The Pagosa Springs SUN’s commitment to transparency and fact-finding in Archuleta County has proven all the above. It also earned The SUN’s four-person newsroom the Colorado Press Association’s Service to the First Award at the CPA’s annual convention held in April in Colorado Springs. The award honors a news organization's service to the First Amendment's guarantee of a free press.
Publisher Terri House has done that by cultivating a watchdog culture at The SUN, a weekly that strives to cover every publicly funded entity in Archuleta County and is a fixture at public meetings. SUN reporters familiarize themselves with Colorado Sunshine Law and the Colorado Open Records Act, and officials are held accountable.
“This is a community newspaper that is doing it right,” one of the judges wrote of The SUN.
Doing it right has meant calling out conflicts of interest and challenging local county commissioners to be more specific when entering executive session. It’s meant uncovering illegal Water Conservancy District email meetings and twice successfully fighting for the release of audio recordings of closed-door meetings. Doing it right has meant doing what’s right.
“It can be challenging,” House said. “I’ve lost friends over stories I’ve had to print.”
Doing it right has meant bridging departments and fostering collaboration.

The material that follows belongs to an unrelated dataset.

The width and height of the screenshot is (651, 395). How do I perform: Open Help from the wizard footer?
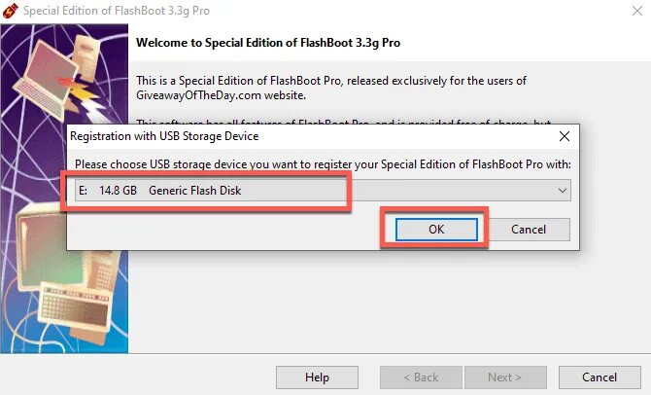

“We have a very open newsroom with plenty of dialogue that makes for a relaxed atmosphere,” House said. “We also bring our layout and design staff and advertising people into our editorial meetings to keep them informed and to keep us informed about what they are hearing.”
Reporter and assistant editor Randi Pierce emphasizes communication both within the newsroom and inside the newspaper’s pages. Her approach has resonated with the readership, which often submits 50 to 80 inches of letters to the editor each week.
“We believe that by letting people know not just what local boards are doing, but also how they’re doing it, we can better inform citizens and provide them with the information they need to decide if they should become more involved,” Pierce said. She added, “We very much take a team approach to our coverage.”
Doing it right also means wearing a lot of hats. House describes herself as “editor, publisher, photographer, bookkeeper, payroll, advertising sales, social media person, layout and design, business manager, gardener and whatever else I need to do.” Pierce is assistant editor, reporter, photographer and copyeditor, and reporters Chris Mannara and Avery Martinez double as proofreaders. Another reporter position remains unfilled, so everyone pitches in on that front.
Still, The SUN’s editorial team finds time to educate local boards on open meetings law, as well as lead watchdog journalism webinars for the Colorado Press Association.
“When you just do it everyday as part of your job,” House said of watchdog journalism, “it becomes second nature to you.”